BEGIN Material for the task
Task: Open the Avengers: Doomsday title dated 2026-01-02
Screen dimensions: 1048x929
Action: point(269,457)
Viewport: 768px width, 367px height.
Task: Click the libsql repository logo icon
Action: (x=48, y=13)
END Material for the task
Every record above is to be transcribed exactly as written.

Answer to this exercise
Task: Open the Avengers: Doomsday title dated 2026-01-02
Screen dimensions: 1048x929
Action: point(269,457)
Viewport: 768px width, 367px height.
Task: Click the libsql repository logo icon
Action: (x=48, y=13)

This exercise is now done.